Task a: In the fence agent validation output and discussion below, list every message line that begins with "ERROR:root:".

Extract provided:
————————
ERROR:root:Failed: You have to enter password, password script or identity file

2018-10-04 11:35:04,468 ERROR: Failed: You have to enter password, password script or identity file

ERROR:root:validate-all failed

2018-10-04 11:35:04,468 ERROR: validate-all failed

ERROR:root:Please use '-h' for usage

2018-10-04 11:35:04,468 ERROR: Please use '-h' for usage


# stonith_admin --validate --agent fence_scsi
Validation of fence_scsi failed
2018-10-04 11:35:16,292 ERROR: Failed: unable to parse output of corosync-cmapctl or node does not exist

2018-10-04 11:35:16,292 ERROR: Please use '-h' for usage



What is wrong with it:
* The messages mention description of the parameters instead of their names. How are users supposed to figure out that "fence address" goes to "ip" option? Sure, they can do 'pcs stonith describe fence_ipmilan | grep address'. Not user friendly.
* Some messages are duplicated.
* Message prefixes are not consistent.
* Can we get rid of date-times and logins?
* Can we get rid of empty lines? The fact it is easy to do that in pcs should not be an excuse.
* Can we get rid of "Please use '-h' for usage" and "validate-all failed" lines? This is very confusing to users as "-h" means something completely different in pcs. Pcs cannot get rid of these lines reliably as the whole output is free-form plain text. How do we know for sure there is no important info in those lines as well?
* Validate-all should work even without a cluster (unable to parse output of corosync-cmapctl).


I can see two options to fix this:
1) Fix the output so it can be directly printed by pcs by making it friendly to users of both pcs and agents themselves.
————————
Supplied entries:
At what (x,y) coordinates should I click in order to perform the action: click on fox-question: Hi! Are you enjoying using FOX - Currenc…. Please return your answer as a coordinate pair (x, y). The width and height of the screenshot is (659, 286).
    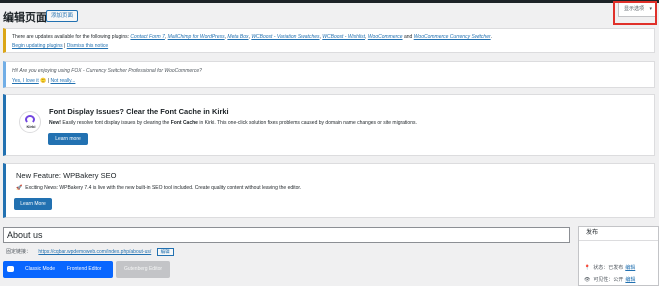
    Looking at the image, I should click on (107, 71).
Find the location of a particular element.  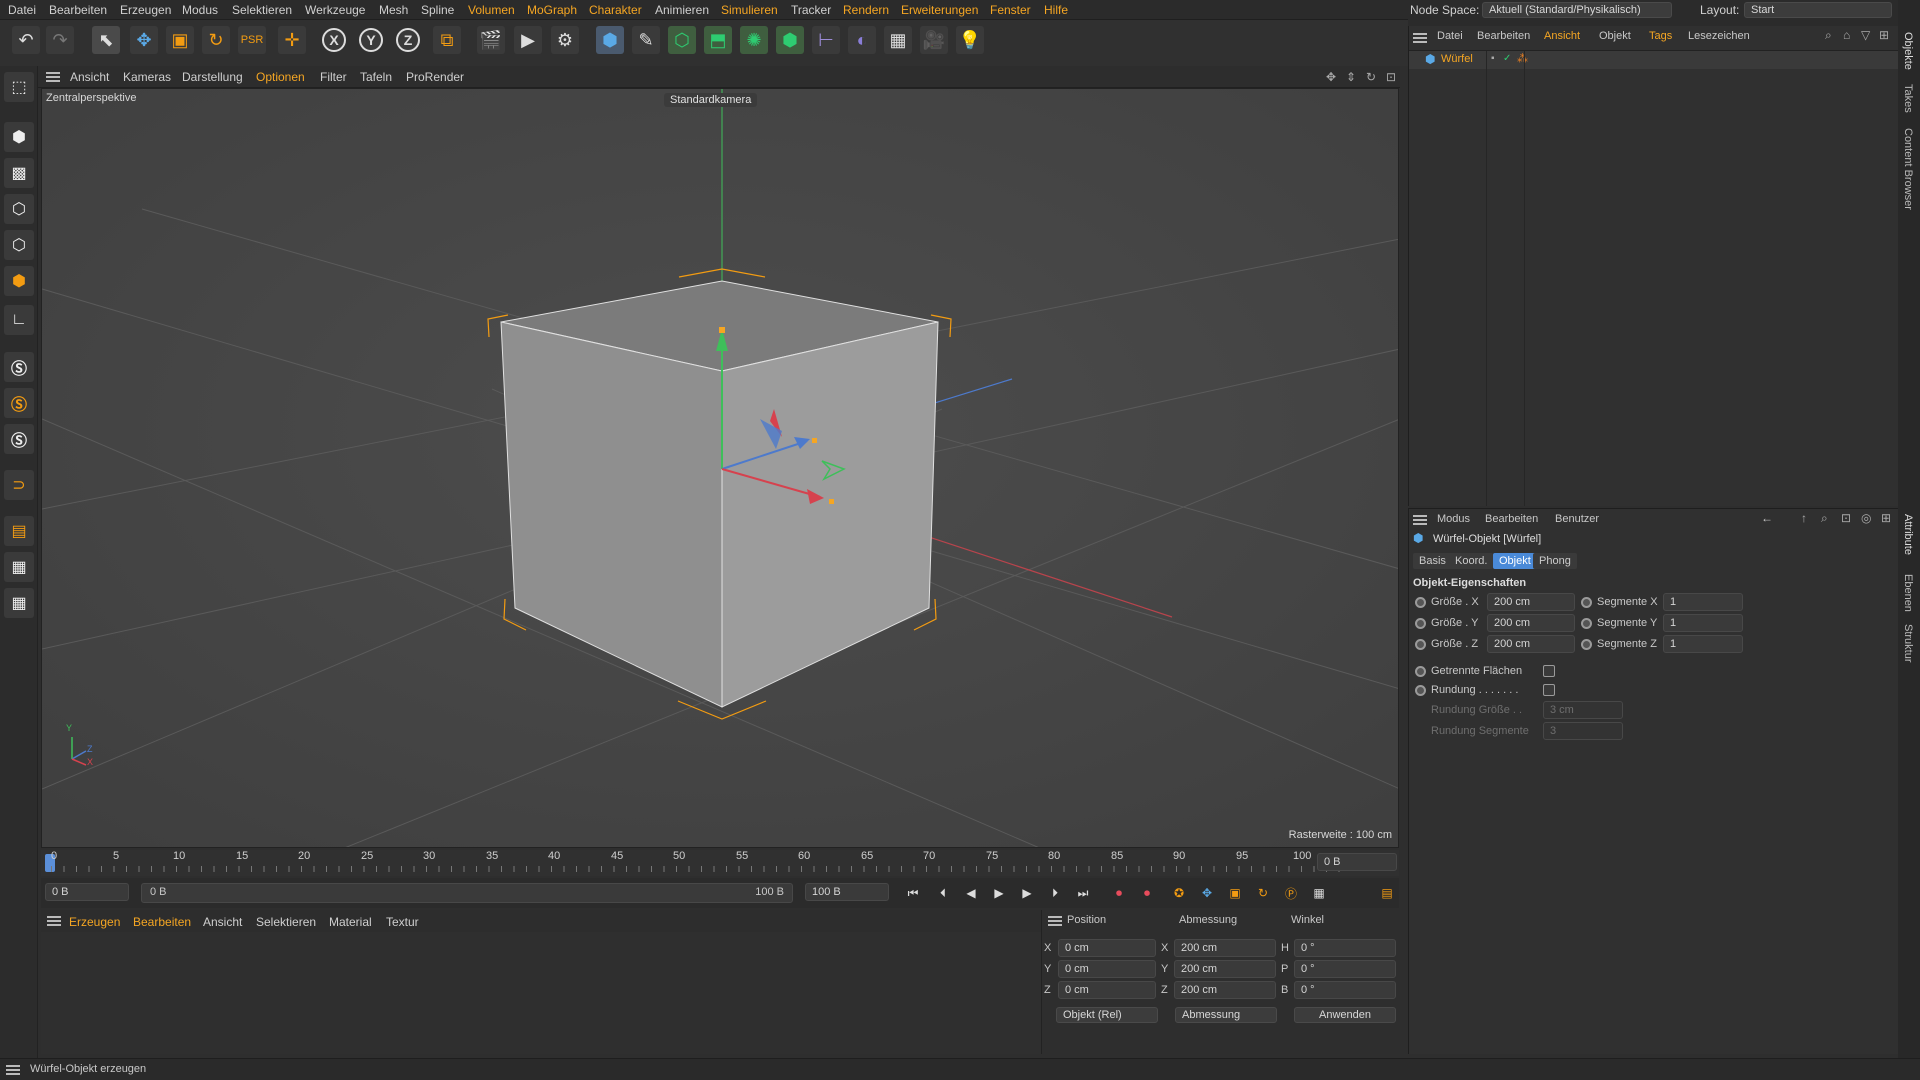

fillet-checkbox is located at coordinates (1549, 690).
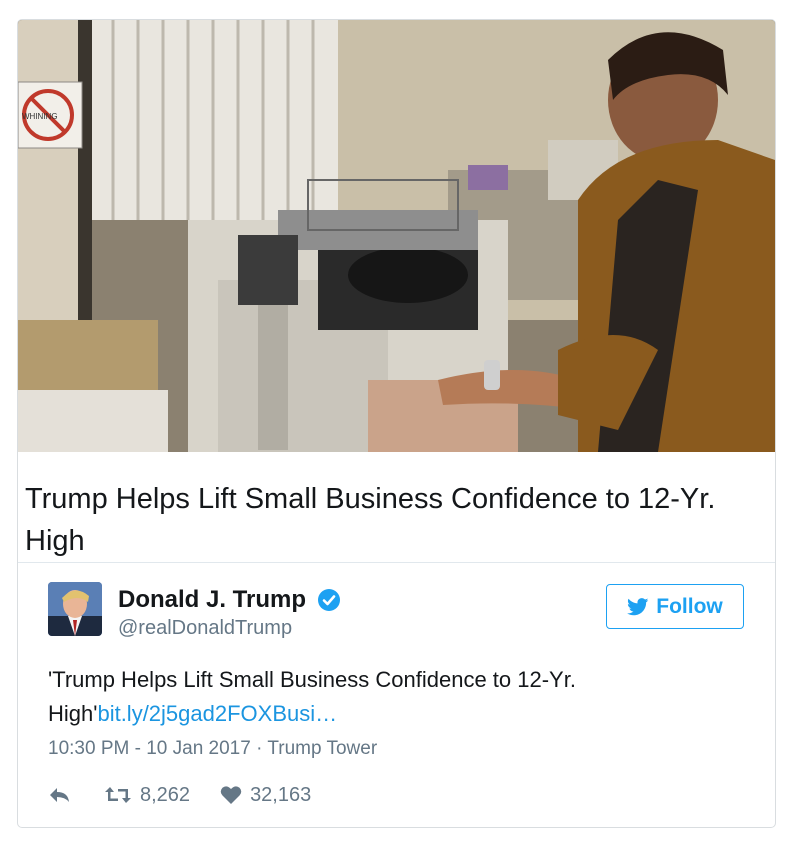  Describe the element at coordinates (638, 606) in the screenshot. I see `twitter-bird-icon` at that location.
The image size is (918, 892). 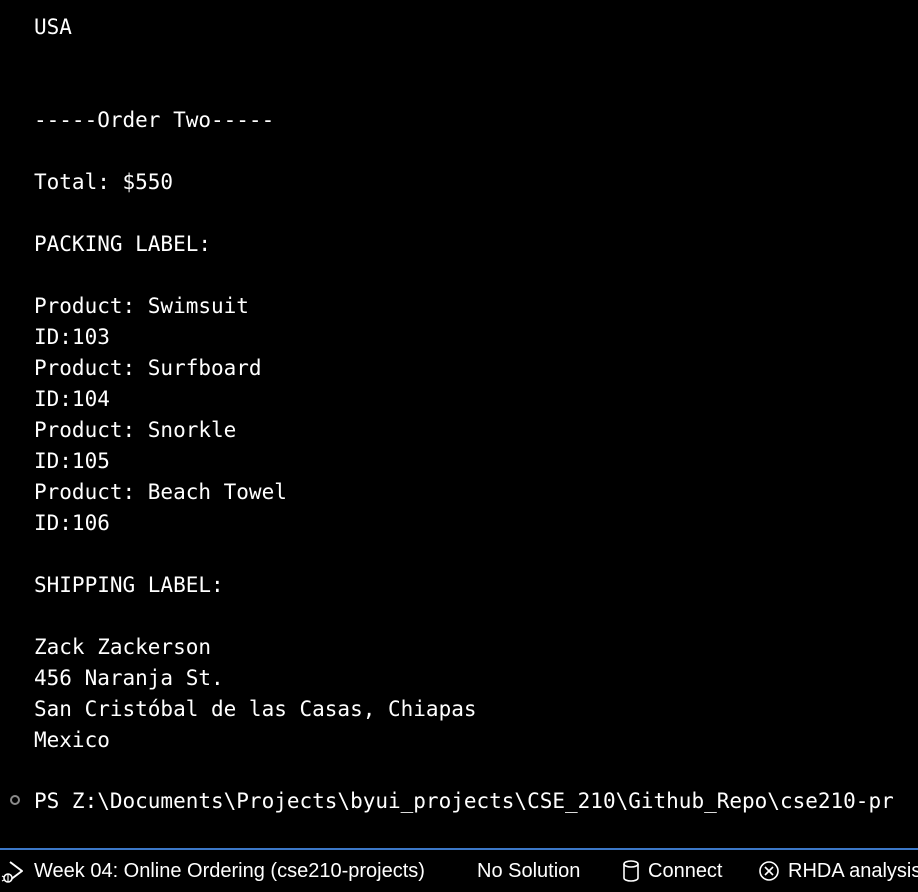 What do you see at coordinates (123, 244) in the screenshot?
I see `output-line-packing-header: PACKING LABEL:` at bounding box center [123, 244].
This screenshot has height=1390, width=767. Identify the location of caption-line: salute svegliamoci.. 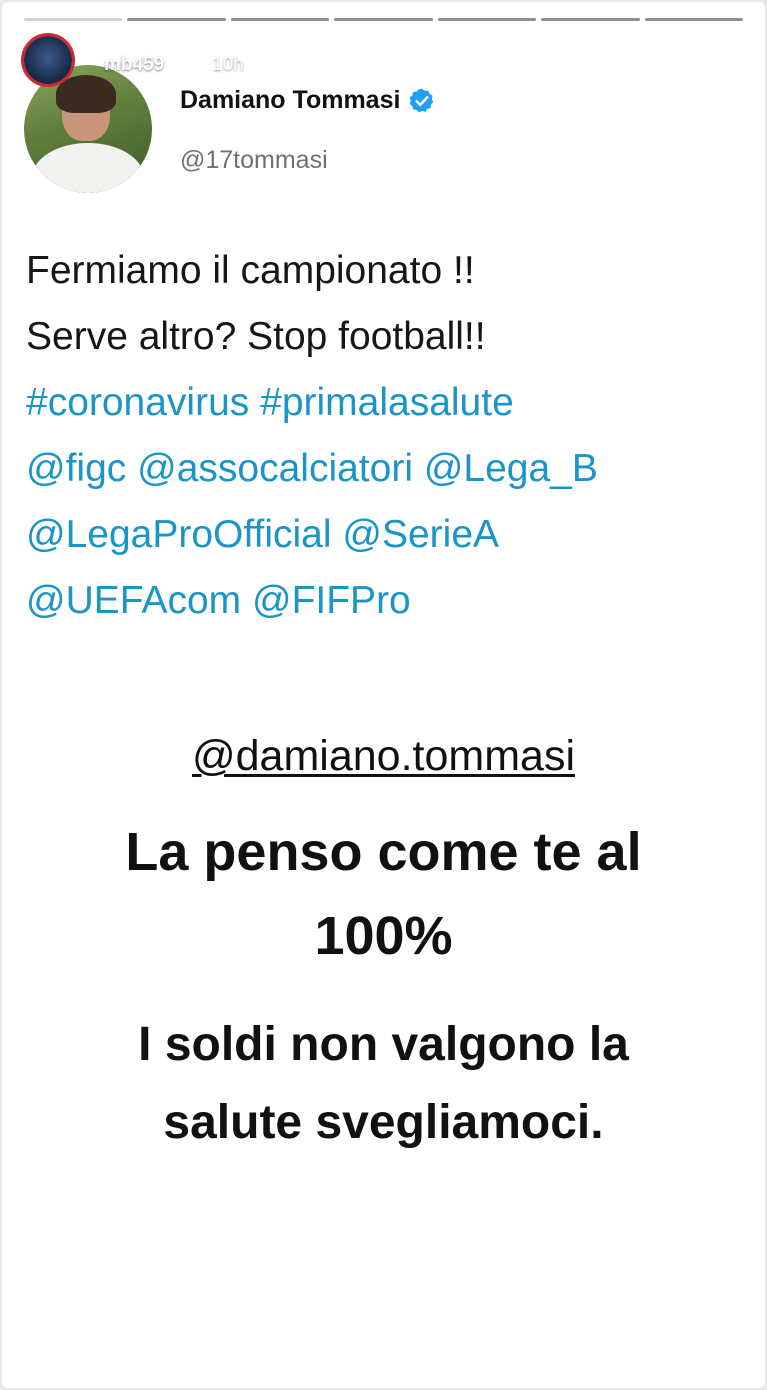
————————
Task b: Pick out each line of the entries above that contains the word "click".

Expected answer a:
ERROR:root:Failed: You have to enter password, password script or identity file
ERROR:root:validate-all failed
ERROR:root:Please use '-h' for usage

Expected answer b:
At what (x,y) coordinates should I click in order to perform the action: click on fox-question: Hi! Are you enjoying using FOX - Currenc…. Please return your answer as a coordinate pair (x, y). The width and height of the screenshot is (659, 286).
    Looking at the image, I should click on (107, 71).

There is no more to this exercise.